With settings set to the highest and running at 4K, I noticed the framerate counter almost always going close to 60 frames per second in the opening intro level, where there were a number of lighting effects. So, 4K is playable here.
I ran the synthetic 3DMark benchmarks as well, as a quick comparison with other notebooks. Here, the Aero 15 OLED XB came back with scores of 7,277 for the Time Spy subtest and 16,525 for the Fire Strike subtest, which are what you’d expect from a modern, fairly high-end graphics chip.
Performance, to be sure, is Gigabyte’s biggest selling point. However, other parts of the Aero 15 OLED XB, such as its nicely spaced-out keys that offer good tactile feedback, also make it an attractive notebook.
On each side of the notebook, you can find a number of ports to hook up your accessories. There are three USB 3.1 ports, a Thunderbolt port, an HDMI port, a Mini DisplayPort and a network port. You can also slot in an SD card.
Power-wise, the Aero 15 OLED XB’s 94Wh battery promises 8.5 hours on the road, though I’d be careful about carrying the 2kg machine around. Yes, it’s pretty slim but I would not wish to be lugging it around too much because of its weight.
What I think Gigabyte may want to improve on are the fans. Out of the box, the Aero 15 OLED XB’s large fans tend to spin up a fair bit, which can be annoying when it’s just idling and not doing much.

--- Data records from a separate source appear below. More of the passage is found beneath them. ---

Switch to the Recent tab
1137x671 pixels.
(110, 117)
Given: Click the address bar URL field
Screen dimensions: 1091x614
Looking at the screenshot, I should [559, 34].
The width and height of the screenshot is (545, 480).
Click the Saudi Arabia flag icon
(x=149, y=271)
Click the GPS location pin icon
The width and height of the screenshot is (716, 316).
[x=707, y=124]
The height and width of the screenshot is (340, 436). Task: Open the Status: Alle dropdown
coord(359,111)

They are even noisier when at full tilt during gameplay, but then again, you might have your speakers or headphones on, so the noise is drowned out. To be fair, the notebook runs pretty cool to touch.

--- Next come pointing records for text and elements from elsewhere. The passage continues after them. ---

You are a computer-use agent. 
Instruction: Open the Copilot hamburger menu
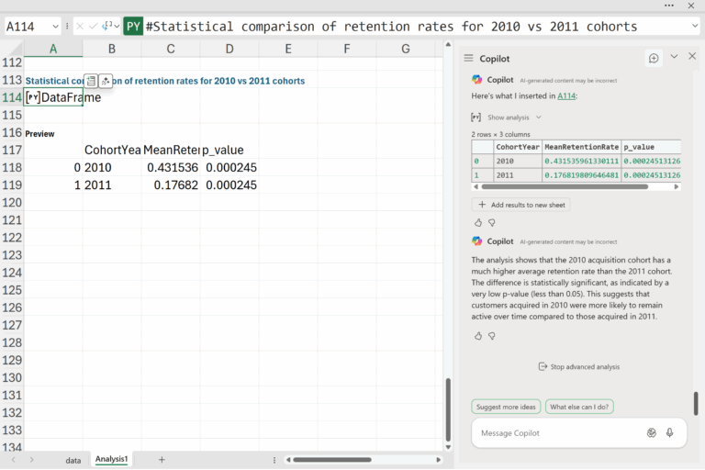[468, 59]
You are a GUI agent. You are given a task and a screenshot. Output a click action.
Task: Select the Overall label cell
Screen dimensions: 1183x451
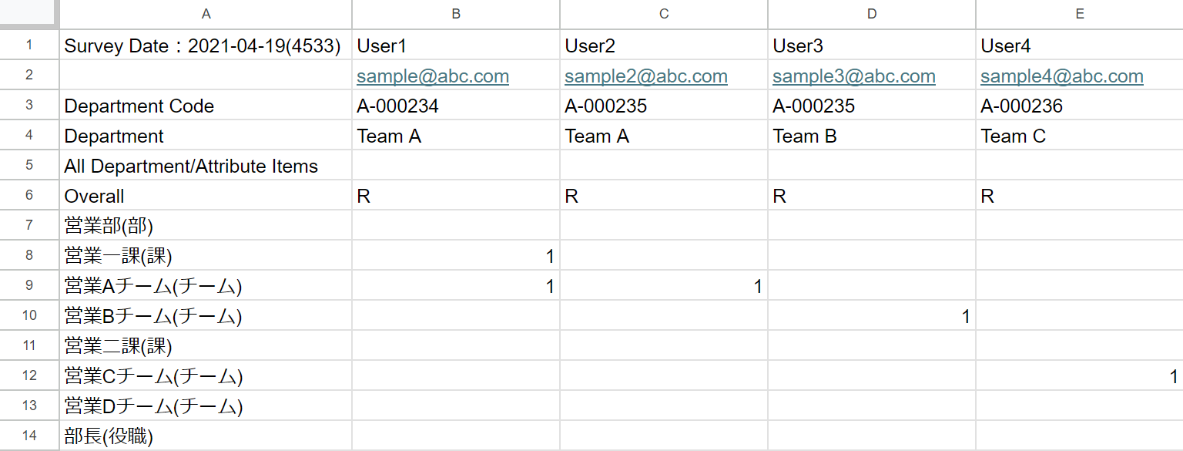[x=94, y=196]
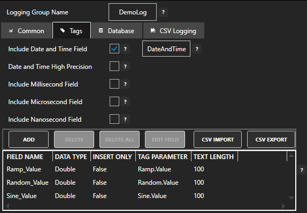Click the table scroll down arrow
This screenshot has width=307, height=213.
291,198
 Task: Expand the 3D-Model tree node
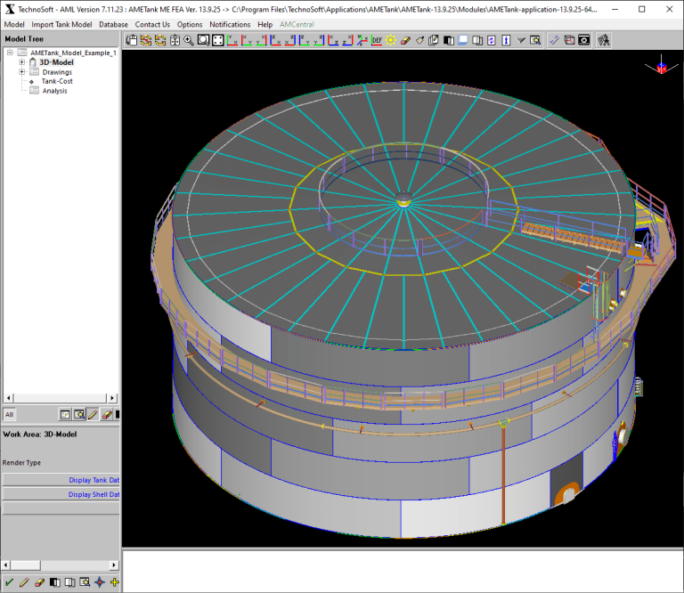[21, 62]
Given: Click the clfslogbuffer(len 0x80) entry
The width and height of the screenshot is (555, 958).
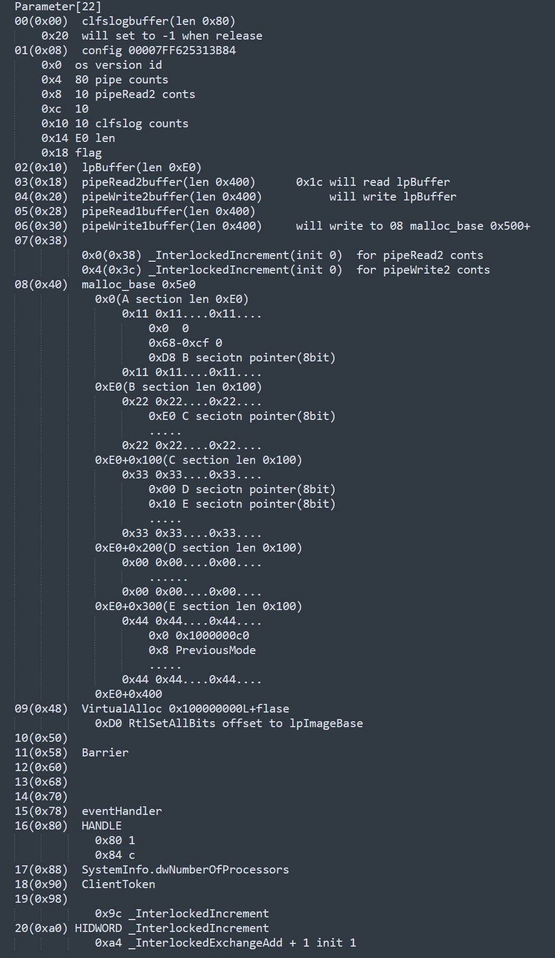Looking at the screenshot, I should pos(158,21).
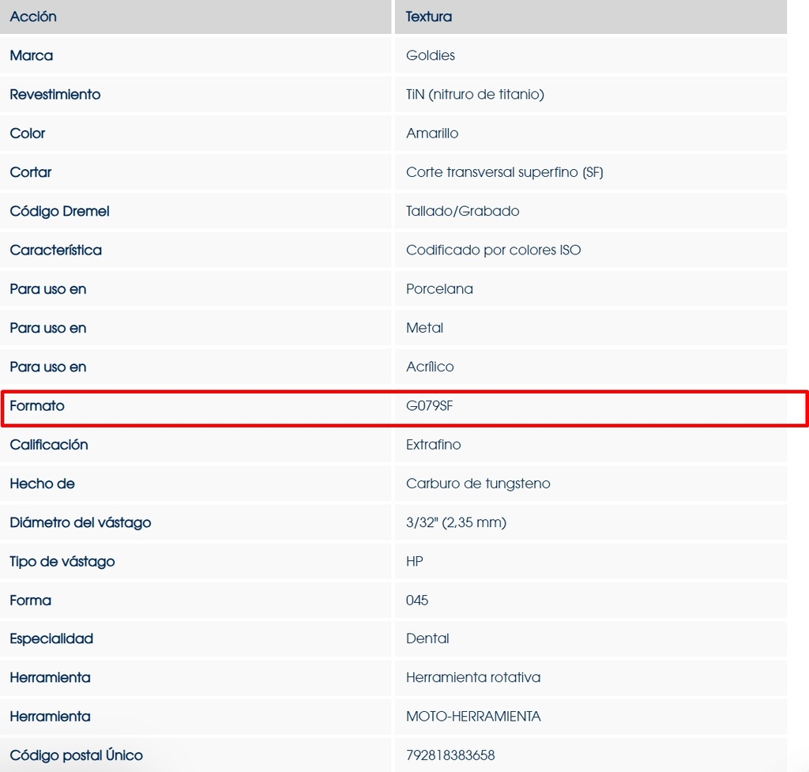Select Corte transversal superfino (SF) text

(504, 172)
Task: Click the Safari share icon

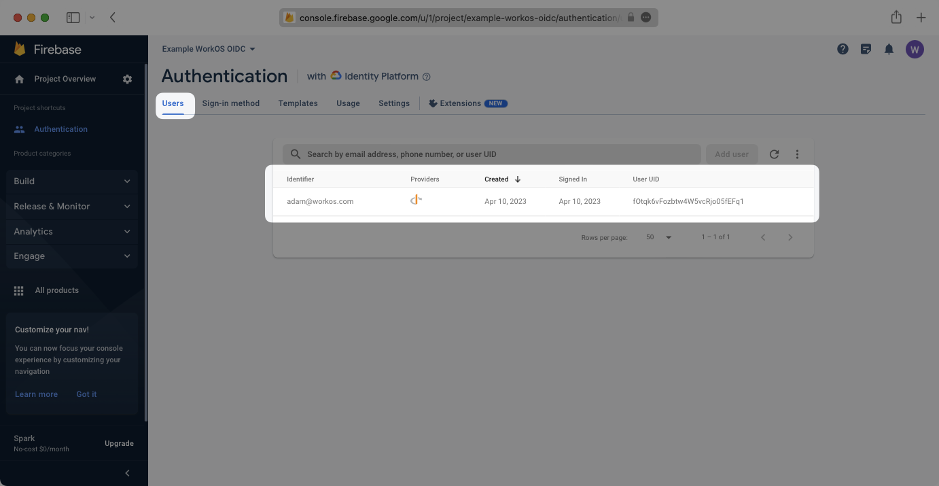Action: [x=896, y=18]
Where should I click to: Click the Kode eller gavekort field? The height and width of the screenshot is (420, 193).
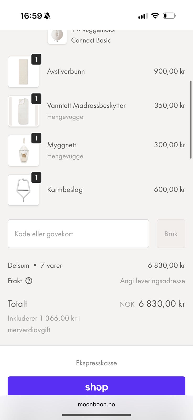pos(78,234)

So, on the whole, the Aero 15 OLED XB is a fully-packed notebook that impresses, especially with a great screen aimed at creative professionals. It isn’t cheap at S$4,099 but it’s certainly competitive.
Razer’s similarly-spec’d Blade 15, for example, costs S$4,299 with the latest 10th-gen Intel processors and a GeForce RTX 270 Super graphics chip but it has a less-sharp Full HD screen.
If you desire a great screen for your work, I’d say have a look at the Gigabyte Aero 15 OLED XB. Just be sure of some of the quirks, such as the webcam, which you may have to substitute with an add-on unit that latches to the top of the screen.